México, con su sincretismo único, donde la fe guadalupana parece consustancial a la identidad nacional, no es inmune. Si bien el catolicismo sigue siendo mayoritario, su hegemonía se erosiona. Datos del censo del Inegi muestran que el porcentaje de población que se identifica como católica cayó del 82.7% en 2010 al 77.7% en 2020. En esa misma década, la población sin religión declarada aumentó del 4.7% al 8.1%, duplicándose en apenas diez años y sumando más de 10 millones de almas.

Ante este panorama de diversidad explosiva y secularización creciente, ¿cómo debemos juzgar el valor de una creencia? Aquí, la voz de la gran historiadora de las religiones, Karen Armstrong, resuena con una lucidez implacable. Armstrong, quien conoció desde dentro los rigores de la vida conventual antes de abandonarla por la academia, argumenta que el criterio último de una religión no reside en la corrección de su doctrina, sino en la eficacia de su ética. Una fe es "verdadera", sostiene, sólo si conduce a la "compasión práctica".

Esta no es una compasión meramente sentimental, sino una acción deliberada y constante para destronar al ego del centro de nuestras vidas y colocar allí al "otro". Dos personas pueden rezar al mismo Dios, leer el mismo libro y observar los mismos ritos, pero si a una sus creencias la impulsan al odio, al tribalismo y a la violencia, mientras que a la otra la mueven a la empatía, al servicio y a la acogida del extranjero, no están practicando la misma religión.

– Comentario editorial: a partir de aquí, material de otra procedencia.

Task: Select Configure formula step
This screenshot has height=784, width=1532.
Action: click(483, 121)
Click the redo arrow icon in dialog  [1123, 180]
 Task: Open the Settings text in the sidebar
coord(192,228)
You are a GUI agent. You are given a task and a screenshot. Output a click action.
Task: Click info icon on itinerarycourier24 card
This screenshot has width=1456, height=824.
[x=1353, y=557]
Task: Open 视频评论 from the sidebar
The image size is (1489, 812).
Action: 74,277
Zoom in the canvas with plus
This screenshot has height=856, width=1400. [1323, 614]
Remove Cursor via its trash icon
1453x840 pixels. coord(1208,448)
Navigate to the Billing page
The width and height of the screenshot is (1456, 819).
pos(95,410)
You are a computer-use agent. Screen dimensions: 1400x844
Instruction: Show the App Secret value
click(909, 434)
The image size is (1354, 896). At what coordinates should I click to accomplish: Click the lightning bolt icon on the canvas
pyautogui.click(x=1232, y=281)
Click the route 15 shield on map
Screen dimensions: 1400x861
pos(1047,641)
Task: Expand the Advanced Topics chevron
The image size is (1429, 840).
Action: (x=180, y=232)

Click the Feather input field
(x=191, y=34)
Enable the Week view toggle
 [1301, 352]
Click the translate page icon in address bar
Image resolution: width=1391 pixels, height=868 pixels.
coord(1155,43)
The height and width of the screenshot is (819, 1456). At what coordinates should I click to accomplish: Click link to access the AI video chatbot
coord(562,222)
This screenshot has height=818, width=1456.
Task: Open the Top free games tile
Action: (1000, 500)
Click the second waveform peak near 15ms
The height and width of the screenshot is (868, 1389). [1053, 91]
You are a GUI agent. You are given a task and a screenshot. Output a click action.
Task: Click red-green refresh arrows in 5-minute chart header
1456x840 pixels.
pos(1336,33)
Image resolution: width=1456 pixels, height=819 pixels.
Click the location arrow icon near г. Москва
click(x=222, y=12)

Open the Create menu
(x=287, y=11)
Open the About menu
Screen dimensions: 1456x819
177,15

La primera ha secuestrado el lenguaje de lo sagrado para santificar el egoísmo; es una idolatría, la peor de las blasfemias. La segunda encarna el núcleo ecuménico que, según Armstrong, palpita en el corazón de todas las grandes tradiciones sapienciales.

En un mundo fracturado por fanatismos que visten ropajes religiosos, desde el nacionalismo hindú hasta la ultraderecha cristiana y el yihadismo islamista, este discernimiento es más que una reflexión teológica; es un imperativo de supervivencia. El verdadero adversario de lo sagrado no es el agnóstico que duda, sino el creyente cuya fe se ha petrificado en una certeza implacable. La tarea de nuestro tiempo es, entonces, rescatar la idea de lo divino de aquellos cuya certeza les exige aniquilar nuestra humanidad compartida. La verdadera frontera, al final, no se traza entre la fe y la increencia, sino entre la compasión que construye y la certeza que destruye.

*El doctor Castro fue consejero externo para el Gobierno Mexicano y presidente de la comisión de asuntos fronterizos del Instituto de los Mexicanos en el Exterior (IME). Ha sido catedrático, decano y vicerrector para desarrollo internacional en Pima College de Tucson, Arizona.